誤解

 何も告げず髪を切った私に、彼は酷く動揺していた。


「何かあったの……?」


 休日。夜の駅前。いつもの待ち合わせ場所をイチャつくカップルに占有され、人混みの中、ふらふらと漂っていた私を見つけた彼の第一声がそれだった。

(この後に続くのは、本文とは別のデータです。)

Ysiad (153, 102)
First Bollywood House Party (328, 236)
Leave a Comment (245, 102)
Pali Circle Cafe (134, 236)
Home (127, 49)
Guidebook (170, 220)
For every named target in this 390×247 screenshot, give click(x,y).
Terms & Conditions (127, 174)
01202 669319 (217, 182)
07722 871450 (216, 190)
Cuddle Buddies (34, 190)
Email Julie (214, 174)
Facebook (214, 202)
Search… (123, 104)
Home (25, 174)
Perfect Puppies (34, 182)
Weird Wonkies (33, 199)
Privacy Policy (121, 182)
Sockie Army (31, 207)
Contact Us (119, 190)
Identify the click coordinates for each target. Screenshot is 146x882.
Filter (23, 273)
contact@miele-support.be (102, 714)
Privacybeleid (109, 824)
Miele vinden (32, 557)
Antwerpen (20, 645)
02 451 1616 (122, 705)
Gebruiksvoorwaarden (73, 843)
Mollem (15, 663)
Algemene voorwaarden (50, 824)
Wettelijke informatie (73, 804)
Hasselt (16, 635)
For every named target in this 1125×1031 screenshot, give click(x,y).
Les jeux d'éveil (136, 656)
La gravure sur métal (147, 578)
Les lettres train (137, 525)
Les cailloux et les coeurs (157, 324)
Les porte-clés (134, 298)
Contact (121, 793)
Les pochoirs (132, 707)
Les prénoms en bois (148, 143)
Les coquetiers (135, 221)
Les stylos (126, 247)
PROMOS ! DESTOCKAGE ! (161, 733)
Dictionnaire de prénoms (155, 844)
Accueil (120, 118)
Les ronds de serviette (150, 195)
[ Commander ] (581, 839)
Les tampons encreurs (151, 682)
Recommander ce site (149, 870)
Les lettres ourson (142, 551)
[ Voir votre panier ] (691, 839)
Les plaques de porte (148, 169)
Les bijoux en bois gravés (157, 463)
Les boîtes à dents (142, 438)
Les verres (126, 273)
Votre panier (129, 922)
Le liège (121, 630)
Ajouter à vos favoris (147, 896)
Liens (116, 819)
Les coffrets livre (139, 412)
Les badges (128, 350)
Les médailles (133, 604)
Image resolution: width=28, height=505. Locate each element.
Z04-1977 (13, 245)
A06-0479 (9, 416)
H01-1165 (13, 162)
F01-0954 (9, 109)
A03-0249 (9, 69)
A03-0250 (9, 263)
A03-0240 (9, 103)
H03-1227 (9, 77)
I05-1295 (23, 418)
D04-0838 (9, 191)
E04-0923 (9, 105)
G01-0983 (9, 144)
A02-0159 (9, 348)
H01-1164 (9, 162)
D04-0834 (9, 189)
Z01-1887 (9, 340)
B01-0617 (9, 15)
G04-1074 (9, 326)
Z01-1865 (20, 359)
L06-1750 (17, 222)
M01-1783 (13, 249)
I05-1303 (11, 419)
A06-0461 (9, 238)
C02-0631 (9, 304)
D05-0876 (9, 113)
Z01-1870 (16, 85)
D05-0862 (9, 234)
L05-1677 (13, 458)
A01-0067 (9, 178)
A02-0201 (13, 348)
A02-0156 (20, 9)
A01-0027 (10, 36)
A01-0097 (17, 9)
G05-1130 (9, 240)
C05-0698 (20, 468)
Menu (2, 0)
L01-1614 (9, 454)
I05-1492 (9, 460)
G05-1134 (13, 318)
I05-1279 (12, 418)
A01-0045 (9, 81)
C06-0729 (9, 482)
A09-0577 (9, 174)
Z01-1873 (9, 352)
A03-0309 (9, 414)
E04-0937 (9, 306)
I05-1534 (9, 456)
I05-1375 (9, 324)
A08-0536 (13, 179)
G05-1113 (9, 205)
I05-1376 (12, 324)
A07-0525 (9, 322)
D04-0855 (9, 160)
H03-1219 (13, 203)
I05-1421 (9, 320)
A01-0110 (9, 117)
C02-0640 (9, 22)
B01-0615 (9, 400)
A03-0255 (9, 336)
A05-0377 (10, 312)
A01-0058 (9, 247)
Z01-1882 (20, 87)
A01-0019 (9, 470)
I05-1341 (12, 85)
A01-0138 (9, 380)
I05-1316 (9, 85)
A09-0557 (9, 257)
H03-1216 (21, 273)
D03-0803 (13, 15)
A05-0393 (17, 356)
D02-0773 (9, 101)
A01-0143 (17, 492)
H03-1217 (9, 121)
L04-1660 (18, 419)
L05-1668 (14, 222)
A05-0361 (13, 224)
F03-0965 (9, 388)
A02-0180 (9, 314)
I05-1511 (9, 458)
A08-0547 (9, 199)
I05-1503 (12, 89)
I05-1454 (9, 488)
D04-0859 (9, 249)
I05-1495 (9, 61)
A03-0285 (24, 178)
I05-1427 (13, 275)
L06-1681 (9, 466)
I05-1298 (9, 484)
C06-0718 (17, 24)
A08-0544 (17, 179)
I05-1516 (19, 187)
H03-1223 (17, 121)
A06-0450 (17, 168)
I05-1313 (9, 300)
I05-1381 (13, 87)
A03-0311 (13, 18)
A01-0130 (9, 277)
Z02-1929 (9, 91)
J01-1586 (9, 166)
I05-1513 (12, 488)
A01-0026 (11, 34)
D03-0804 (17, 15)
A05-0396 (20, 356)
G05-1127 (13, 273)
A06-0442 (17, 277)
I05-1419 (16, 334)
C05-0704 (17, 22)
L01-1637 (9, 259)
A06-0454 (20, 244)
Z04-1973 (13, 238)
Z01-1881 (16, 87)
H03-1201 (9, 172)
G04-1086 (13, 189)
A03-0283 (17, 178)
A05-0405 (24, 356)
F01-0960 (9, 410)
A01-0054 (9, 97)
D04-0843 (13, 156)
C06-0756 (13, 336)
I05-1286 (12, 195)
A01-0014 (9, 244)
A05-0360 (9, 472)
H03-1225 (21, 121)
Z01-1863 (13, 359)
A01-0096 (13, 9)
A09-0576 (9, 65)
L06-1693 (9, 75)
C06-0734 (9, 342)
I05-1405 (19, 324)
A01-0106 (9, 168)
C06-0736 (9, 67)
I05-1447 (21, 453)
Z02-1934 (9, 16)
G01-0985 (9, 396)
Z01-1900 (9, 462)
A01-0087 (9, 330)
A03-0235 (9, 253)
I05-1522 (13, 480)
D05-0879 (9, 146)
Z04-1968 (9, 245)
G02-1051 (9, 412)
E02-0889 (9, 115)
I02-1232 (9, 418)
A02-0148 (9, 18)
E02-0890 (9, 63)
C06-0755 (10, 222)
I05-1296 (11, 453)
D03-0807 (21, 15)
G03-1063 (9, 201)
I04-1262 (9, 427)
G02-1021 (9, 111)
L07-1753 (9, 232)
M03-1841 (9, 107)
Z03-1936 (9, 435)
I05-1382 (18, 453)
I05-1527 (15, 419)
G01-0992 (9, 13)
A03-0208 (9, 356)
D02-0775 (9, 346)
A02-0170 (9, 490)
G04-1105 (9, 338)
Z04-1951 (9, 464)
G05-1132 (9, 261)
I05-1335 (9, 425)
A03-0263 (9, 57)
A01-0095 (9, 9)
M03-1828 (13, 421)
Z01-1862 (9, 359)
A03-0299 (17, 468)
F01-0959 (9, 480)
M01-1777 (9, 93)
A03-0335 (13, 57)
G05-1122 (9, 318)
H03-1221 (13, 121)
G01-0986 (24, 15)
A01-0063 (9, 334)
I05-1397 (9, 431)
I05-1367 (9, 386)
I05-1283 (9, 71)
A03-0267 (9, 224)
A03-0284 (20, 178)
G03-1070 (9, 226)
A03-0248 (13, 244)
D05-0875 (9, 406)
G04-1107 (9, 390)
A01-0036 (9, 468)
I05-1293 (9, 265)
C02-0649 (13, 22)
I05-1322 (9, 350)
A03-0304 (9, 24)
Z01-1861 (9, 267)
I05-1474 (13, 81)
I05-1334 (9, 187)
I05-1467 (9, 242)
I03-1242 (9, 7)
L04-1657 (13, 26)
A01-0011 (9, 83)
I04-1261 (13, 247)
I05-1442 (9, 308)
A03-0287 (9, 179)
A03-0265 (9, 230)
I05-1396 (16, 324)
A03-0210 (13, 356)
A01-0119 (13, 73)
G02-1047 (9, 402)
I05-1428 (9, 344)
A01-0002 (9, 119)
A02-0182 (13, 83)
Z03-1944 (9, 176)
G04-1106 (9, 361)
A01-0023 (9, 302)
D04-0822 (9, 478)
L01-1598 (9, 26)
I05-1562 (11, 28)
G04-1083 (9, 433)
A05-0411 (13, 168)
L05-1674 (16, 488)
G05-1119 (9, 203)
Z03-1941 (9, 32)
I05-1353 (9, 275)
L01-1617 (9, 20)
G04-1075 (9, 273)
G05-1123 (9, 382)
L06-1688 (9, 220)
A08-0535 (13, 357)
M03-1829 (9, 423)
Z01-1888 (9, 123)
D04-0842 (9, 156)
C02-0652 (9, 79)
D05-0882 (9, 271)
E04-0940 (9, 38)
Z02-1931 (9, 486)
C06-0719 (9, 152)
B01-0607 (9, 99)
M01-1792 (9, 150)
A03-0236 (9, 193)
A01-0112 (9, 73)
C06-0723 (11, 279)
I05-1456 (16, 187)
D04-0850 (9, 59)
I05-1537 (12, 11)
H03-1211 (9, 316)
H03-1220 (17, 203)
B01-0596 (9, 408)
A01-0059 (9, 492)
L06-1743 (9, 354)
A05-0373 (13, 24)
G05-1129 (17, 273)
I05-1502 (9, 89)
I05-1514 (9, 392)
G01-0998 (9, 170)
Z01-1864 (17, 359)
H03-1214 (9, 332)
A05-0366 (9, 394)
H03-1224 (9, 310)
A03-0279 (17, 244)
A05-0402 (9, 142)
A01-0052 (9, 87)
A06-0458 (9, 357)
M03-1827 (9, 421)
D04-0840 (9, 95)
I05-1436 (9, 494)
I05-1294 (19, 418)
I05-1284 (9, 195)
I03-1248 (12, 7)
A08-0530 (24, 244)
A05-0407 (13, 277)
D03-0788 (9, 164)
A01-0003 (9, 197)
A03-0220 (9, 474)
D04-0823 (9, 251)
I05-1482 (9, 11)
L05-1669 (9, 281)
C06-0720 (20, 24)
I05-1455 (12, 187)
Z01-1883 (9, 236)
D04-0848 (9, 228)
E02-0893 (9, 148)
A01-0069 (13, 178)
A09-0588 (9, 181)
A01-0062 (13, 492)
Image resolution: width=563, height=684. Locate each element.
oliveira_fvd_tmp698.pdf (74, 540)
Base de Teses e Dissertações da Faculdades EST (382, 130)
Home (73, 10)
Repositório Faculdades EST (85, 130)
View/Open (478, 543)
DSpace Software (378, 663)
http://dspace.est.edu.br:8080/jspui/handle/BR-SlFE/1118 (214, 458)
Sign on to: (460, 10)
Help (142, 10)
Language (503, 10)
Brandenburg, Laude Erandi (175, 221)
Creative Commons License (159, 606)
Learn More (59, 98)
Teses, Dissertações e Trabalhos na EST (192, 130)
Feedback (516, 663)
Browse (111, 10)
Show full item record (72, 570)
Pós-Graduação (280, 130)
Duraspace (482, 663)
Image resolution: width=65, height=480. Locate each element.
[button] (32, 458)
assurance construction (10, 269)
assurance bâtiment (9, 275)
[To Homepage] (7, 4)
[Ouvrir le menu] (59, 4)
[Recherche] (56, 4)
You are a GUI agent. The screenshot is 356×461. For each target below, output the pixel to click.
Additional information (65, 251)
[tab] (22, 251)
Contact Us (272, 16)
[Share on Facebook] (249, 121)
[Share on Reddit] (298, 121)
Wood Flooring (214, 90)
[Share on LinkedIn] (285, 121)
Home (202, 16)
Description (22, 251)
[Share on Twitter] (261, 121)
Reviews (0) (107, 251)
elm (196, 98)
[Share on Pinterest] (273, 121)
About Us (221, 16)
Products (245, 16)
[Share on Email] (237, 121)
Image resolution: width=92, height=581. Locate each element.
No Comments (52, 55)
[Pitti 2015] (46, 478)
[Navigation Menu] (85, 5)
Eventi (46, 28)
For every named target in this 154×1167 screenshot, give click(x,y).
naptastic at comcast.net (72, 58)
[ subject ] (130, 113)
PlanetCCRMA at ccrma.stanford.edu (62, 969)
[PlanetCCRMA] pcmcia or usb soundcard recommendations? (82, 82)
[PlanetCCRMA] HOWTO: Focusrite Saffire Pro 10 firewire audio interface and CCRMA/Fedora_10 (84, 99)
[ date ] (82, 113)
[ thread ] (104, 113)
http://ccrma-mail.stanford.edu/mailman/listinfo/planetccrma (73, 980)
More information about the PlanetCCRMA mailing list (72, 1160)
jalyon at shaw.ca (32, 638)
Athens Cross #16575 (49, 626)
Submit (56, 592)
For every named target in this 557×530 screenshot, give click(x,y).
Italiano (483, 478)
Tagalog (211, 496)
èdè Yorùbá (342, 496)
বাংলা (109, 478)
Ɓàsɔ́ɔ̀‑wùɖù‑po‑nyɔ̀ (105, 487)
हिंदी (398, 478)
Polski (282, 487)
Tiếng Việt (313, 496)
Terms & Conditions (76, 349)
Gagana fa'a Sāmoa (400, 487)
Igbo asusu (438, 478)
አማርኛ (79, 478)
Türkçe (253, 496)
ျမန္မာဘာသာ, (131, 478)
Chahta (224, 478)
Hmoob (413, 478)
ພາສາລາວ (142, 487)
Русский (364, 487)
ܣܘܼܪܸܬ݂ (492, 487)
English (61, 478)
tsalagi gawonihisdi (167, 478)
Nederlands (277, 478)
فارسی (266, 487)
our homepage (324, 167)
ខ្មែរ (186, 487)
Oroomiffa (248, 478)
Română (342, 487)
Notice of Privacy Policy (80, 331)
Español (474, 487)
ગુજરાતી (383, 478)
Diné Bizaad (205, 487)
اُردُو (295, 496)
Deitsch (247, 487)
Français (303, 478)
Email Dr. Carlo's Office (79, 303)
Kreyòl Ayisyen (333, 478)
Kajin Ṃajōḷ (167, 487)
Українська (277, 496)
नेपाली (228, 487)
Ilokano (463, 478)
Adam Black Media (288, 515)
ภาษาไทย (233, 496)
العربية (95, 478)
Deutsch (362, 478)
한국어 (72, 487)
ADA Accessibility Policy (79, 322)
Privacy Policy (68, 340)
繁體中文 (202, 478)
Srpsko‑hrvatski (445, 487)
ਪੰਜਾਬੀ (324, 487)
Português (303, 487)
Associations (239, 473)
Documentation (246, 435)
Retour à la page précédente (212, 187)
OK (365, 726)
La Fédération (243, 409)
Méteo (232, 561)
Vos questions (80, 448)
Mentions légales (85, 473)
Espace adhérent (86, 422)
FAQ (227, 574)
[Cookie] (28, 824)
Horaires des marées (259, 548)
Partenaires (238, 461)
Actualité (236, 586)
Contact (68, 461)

 髪切った? 似合ってるよ。綺麗だね。可愛いよ。惚れ直した。結婚しよ。私が妄想していたそれらの言葉は、どれ一つとして彼の口からは出てこなかった。他人に過度な期待を寄せるのも勝手に失望するのも、私の悪い癖なのは自覚している。


「別に、どうもしないけど……気分かな?」


 私の不貞腐れた様な曖昧な答えに、彼の困惑した瞳に失望の色が微かに滲む。今度は、私が動揺する番だった。

 髪の長い女性が好き。彼とまだ友人だった頃、そんな話をしたことを不意に思い出していた。

 ただでさえ気の小さい臆病な彼の前に、何年も伸ばしていた髪をばっさりと切り落とした恋人が現れればどうなるのか。考えればすぐにわかるようなことを、私はサディスティックに放棄したのだ。


「ごめんね」


 彼にとって理想の恋人だった私はもういない。


「──ううん、いいと思うよ」


 その言葉を、私はどこか他人事のように聞いていた。